According to old Bulgarian chronicles, the day of the holy brothers used to be celebrated ecclesiastically as early as XI Century. The first recorded secular celebration of the Saints Cyril and Methodius Day as the "Day of the Bulgarian script", as it is traditionally accepted by Bulgarian science, was held in the town of Plovdiv on May 11, 1851, when a local Bulgarian school was named "Saints Cyril and Methodius," both acts on initiative of the prominent Bulgarian enlightener Naiden Gerov,[9] although an Armenian traveller mentioned his visit at "celebration of the Bulgarian script" in the town of Shumen on May 22, 1803.[10]
Nowadays, the day is celebrated as a public holiday in the following countries:
The saints' feast day is celebrated by the Eastern Orthodox Church on May 11 and by the Roman Catholic Church and the Anglican Communion on February 14 as "Saints Cyril and Methodius Day." The Lutheran Churches commemorate the two saints either on February 14 or May 11. It is a public holiday in Bulgaria, the Czech Republic, the Republic of Macedonia, and Slovakia; it is celebrated in Russia as a holiday associated with the two brothers, who are considered patrons of learning and education.

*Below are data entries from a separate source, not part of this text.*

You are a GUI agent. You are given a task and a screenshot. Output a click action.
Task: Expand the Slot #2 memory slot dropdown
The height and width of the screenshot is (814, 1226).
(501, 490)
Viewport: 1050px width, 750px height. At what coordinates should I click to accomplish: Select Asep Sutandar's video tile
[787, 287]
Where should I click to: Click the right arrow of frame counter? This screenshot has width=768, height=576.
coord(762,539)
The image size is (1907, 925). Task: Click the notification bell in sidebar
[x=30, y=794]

In the Czech lands and Slovakia, the two brothers were originally commemorated on March 9, but Pope Pius IX changed this date to July 5. Today, "Sts Cyril and Methodius Day," believed to be the date of the arrival of the two brothers to Great Moravia in 863, is a national holiday in the Czech Republic and Slovakia.

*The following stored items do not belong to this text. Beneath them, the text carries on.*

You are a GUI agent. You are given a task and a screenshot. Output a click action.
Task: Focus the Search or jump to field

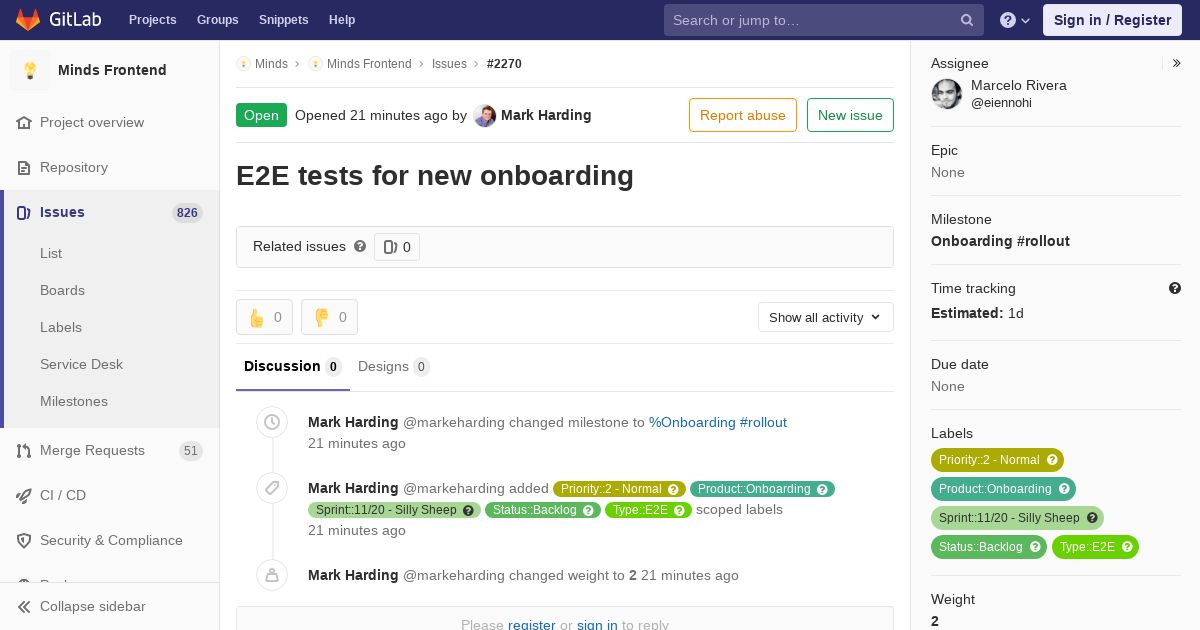[x=810, y=20]
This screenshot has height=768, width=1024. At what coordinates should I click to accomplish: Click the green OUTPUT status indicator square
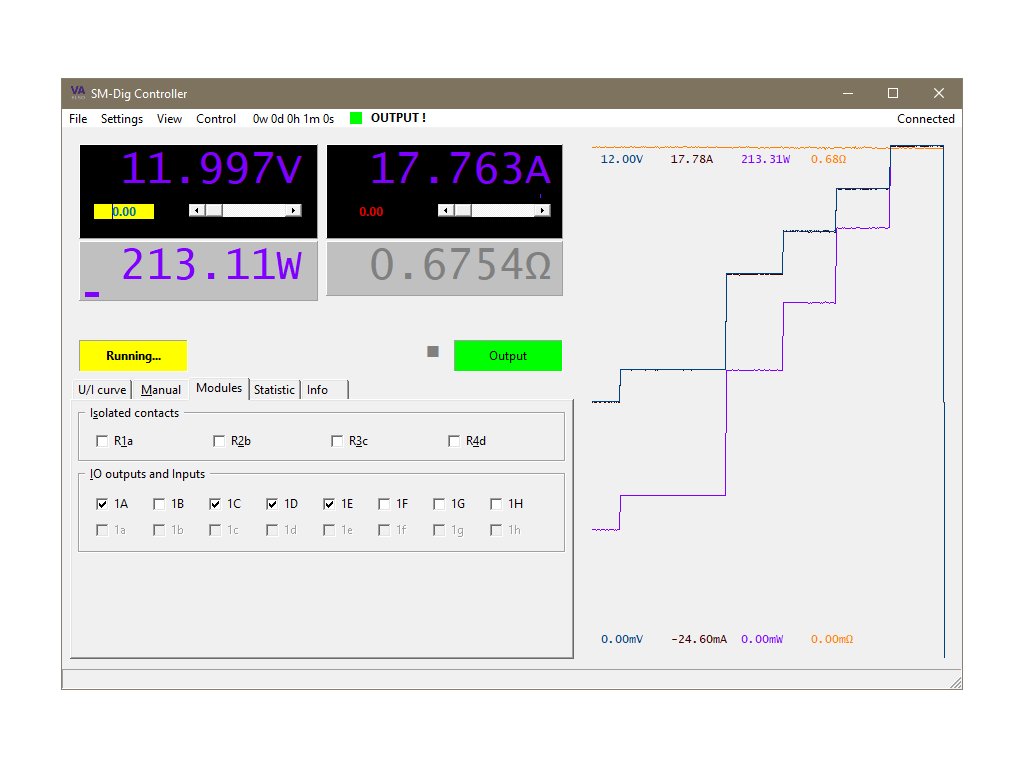point(356,118)
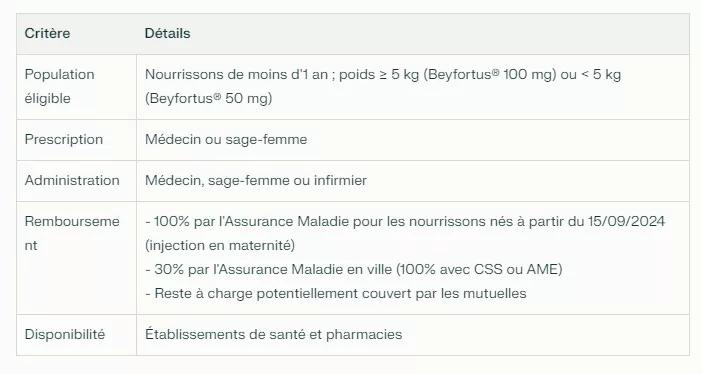This screenshot has height=374, width=702.
Task: Click the Médecin ou sage-femme cell
Action: 226,140
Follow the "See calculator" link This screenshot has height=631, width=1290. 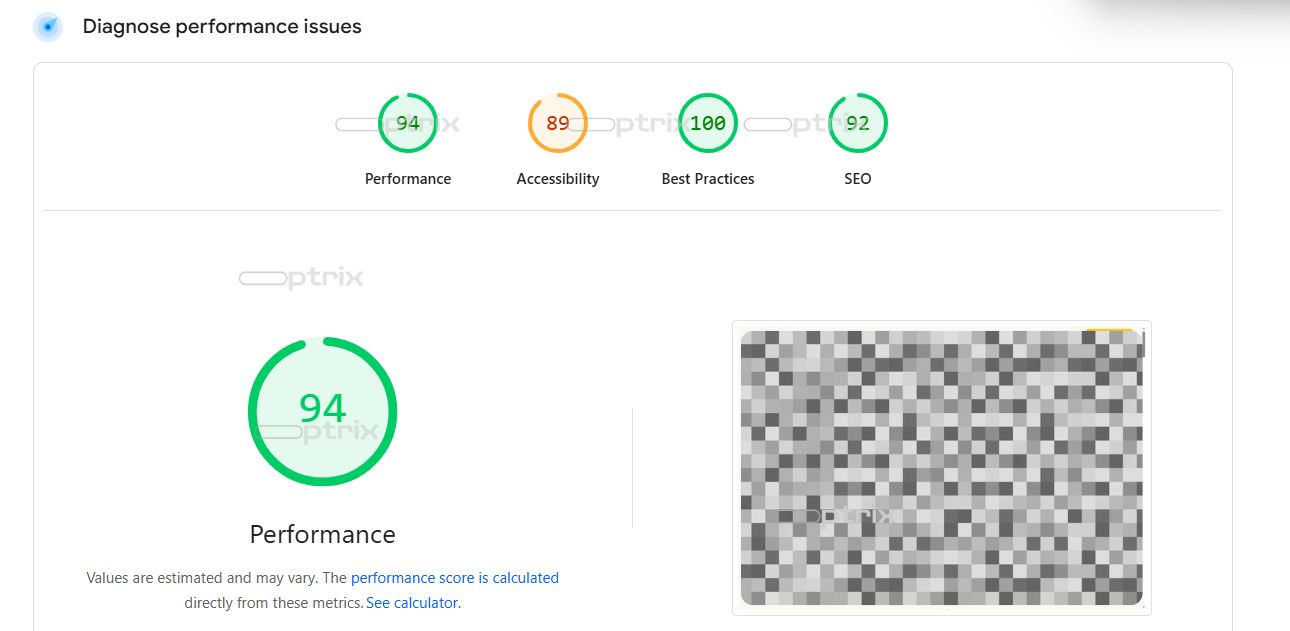(411, 603)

Ss. Cyril and Methodius University of Skopje in Republic of Macedonia, St. Cyril and St. Methodius University of Veliko Tarnovo in Bulgaria and in Trnava, Slovakia bear the name of the two saints. In the United States, SS. Cyril and Methodius Seminary in Orchard Lake, Michigan, bears their name.
St. Cyril Peak and St. Methodius Peak on Livingston Island in the Tangra Mountains, South Shetland Islands, Antarctica are named for the two brothers.
Saint Cyril's remains are interred in a shrine-chapel within the Basilica di San Clemente in Rome, Italy. The chapel holds a Madonna by Sassoferrato.
The Basilica of Ss. Cyril and Methodius in Danville, Pennsylvania (the only Roman Catholic basilica dedicated to Ss. Cyril & Methodius in the world) is the Motherhouse chapel of the Sisters of Ss. Cyril and Methodius, a Roman Catholic women's religious community of pontifical rite dedicated to apostolic works of ecumenism, education, evangelization, and elder care.